> TASKS TO CARRY OUT
a) In the recapitulation passage, what does Chuck like to say?
b) Reproduce the stretch of the recapitulation passage from "Upon return to" through "everything made sense.", word for word.

> TEXT SHOWN
++++++++++++++++++++

It would still be some time before I was ready to face my own mysteries. And, as I was to learn, a diagnosis, whether it be Transient Global Amnesia or PTSD, is not the real answer if one is to evolve. As Chuck likes to say, “Now let’s do the work!” The only thing that was going to help, was the work of recapitulation: facing the past, finding out why I was the way I was, and why I had to move so far away to begin with before I felt safe.
Upon return to the States, I had to reinvent myself once again, for the Swedish woman I had become was not appropriate for the life I embarked upon in New York City. Once again, I stalked a new personality, and I kept stalking different versions of who I thought I really was until I ran out of energy, until I finally collapsed and gave up. It was then that I met Chuck and began to learn about my own inner mysteries, the Shamans of Ancient Mexico, and the process of recapitulation. It was then that real change began and everything made sense.
It was then, as I embarked on a new journey of self-discovery, that I found I really did have within me that fiery core of inner strength that I’d experienced in my dream of the Swedish woman on the wagon train journey. For the most part, it had been deeply buried and inaccessible, as most of my life had been spent in a state of numbness, that dissociative fugue state. It was during my recapitulation that I saw my decision to move to Sweden in a different light. It became clear that it was a move on the part of my psyche to jolt my assemblage point.

++++++++++++++++++++

> RAW DATA
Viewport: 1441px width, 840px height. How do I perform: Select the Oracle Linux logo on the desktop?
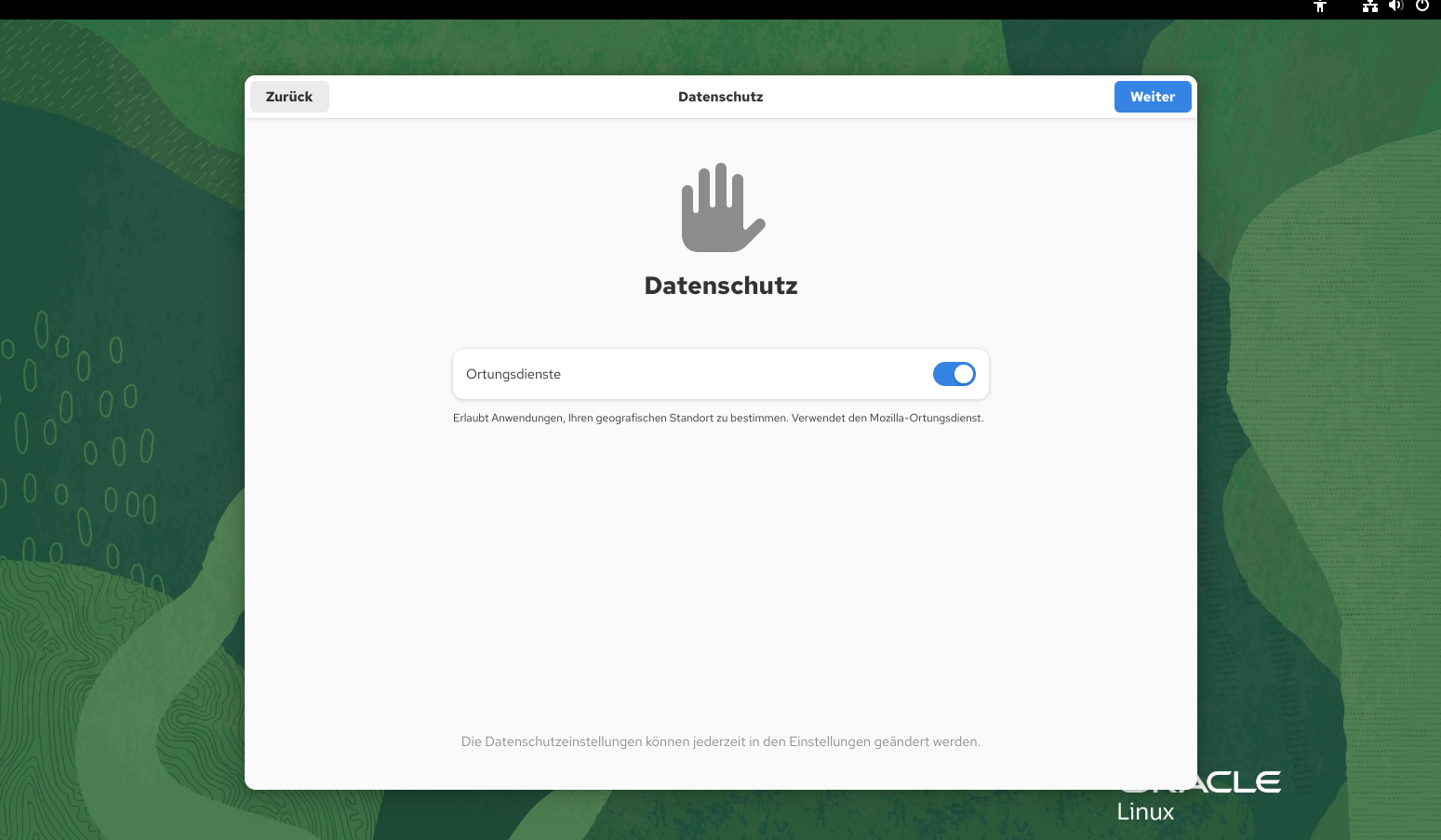(1198, 795)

++++++++++++++++++++

> ANSWERS IN ORDER
a) “Now let’s do the work!”

b)
Upon return to the States, I had to reinvent myself once again, for the Swedish woman I had become was not appropriate for the life I embarked upon in New York City. Once again, I stalked a new personality, and I kept stalking different versions of who I thought I really was until I ran out of energy, until I finally collapsed and gave up. It was then that I met Chuck and began to learn about my own inner mysteries, the Shamans of Ancient Mexico, and the process of recapitulation. It was then that real change began and everything made sense.